#### DOCUMENT PASSAGE
Cambodian health officials and counterparts are ramping up a campaign intended to educate the public about the outbreak of hand, foot and mouth disease, while also urging health facilities to keep a watchful eye out for children who exhibit a broad range of symptoms.
The campaign arrives on the heels of preliminary findings that the virus causing HFMD in Cambodia, EV-71, is similar to the strain found in neighbouring countries, such as Vietnam.
“These preliminary data…suggest that strains in Cambodia are part of the ongoing outbreak of EV71 that is proceeding across Asia and involves strains similar to those observed in other countries in the region,” Philippe Buchy of the Pastuer Institute of Cambodia wrote in an online post.
A spokesman for the World Health Organization confirmed to the Post last week that testing of the EV-71 samples in Cambodia showed that the entereovirus was not showing a Cambodia-specific mutation and had a similar structure to the EV-71 found in Vietnam, Thailand, China and Taiwan.

#### RECORDED DATA
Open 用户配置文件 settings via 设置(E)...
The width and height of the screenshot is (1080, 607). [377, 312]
---
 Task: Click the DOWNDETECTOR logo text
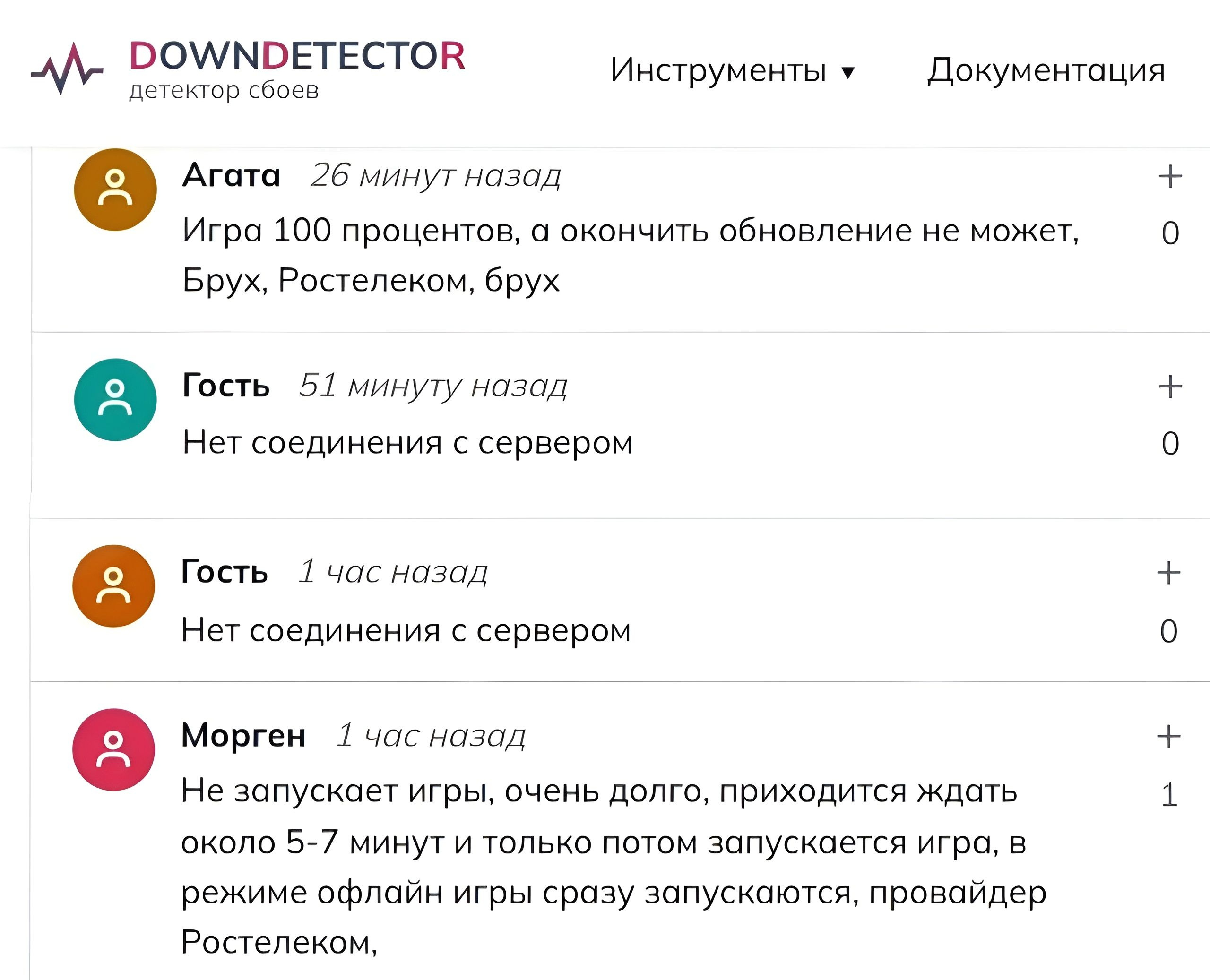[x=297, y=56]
==
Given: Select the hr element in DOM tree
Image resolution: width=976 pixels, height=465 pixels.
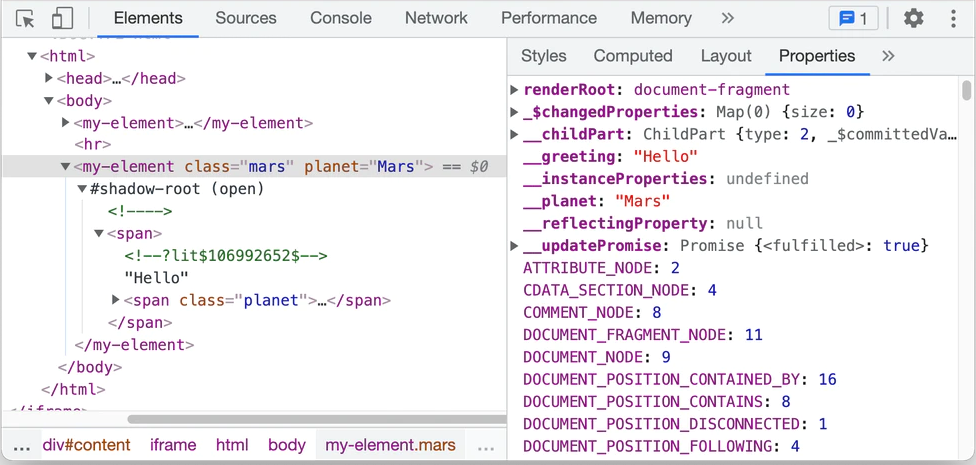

#### EXERCISES TO COMPLETE
[A] From the HFMD news passage, extract the exact part that opens with the words containing "A spokesman for" and closes with "China and Taiwan.".
[B] Extend the HFMD news passage by continuing it from its final sentence.
The entries have no connection to the HFMD news passage.

#### TASK RESPONSES
[A]
A spokesman for the World Health Organization confirmed to the Post last week that testing of the EV-71 samples in Cambodia showed that the entereovirus was not showing a Cambodia-specific mutation and had a similar structure to the EV-71 found in Vietnam, Thailand, China and Taiwan.

[B]
Denise Shepherd-Johnson, a spokeswoman for UNICEF, told the Post yesterday that the awareness campaign will include television spots and posters to promote basic sanitation.
“I believe the TV spot is the most popular way to reach people,” she said.
The rest of the campaign aims at health workers, said the WHO’s Sonny Imbaraj, who said people need to “recognise the signs and symptoms of Hand, Foot and Mouth Disease ... to refer the severe cases to the hospitals”.
A joint statement released at the end of the last week said that children with signs of high fever, vomiting, convulsions, spasms or difficulty breathing should be brought to a hospital immediately.
Mild symptoms include fever and blisters on the hands, feet and mouth.
Last week saw 533 cases and three deaths in 17 provinces.
HFMD killed a Cambodian child in Thailand over the weekend, said a local news report, but Thai officials said the virus had been contracted there.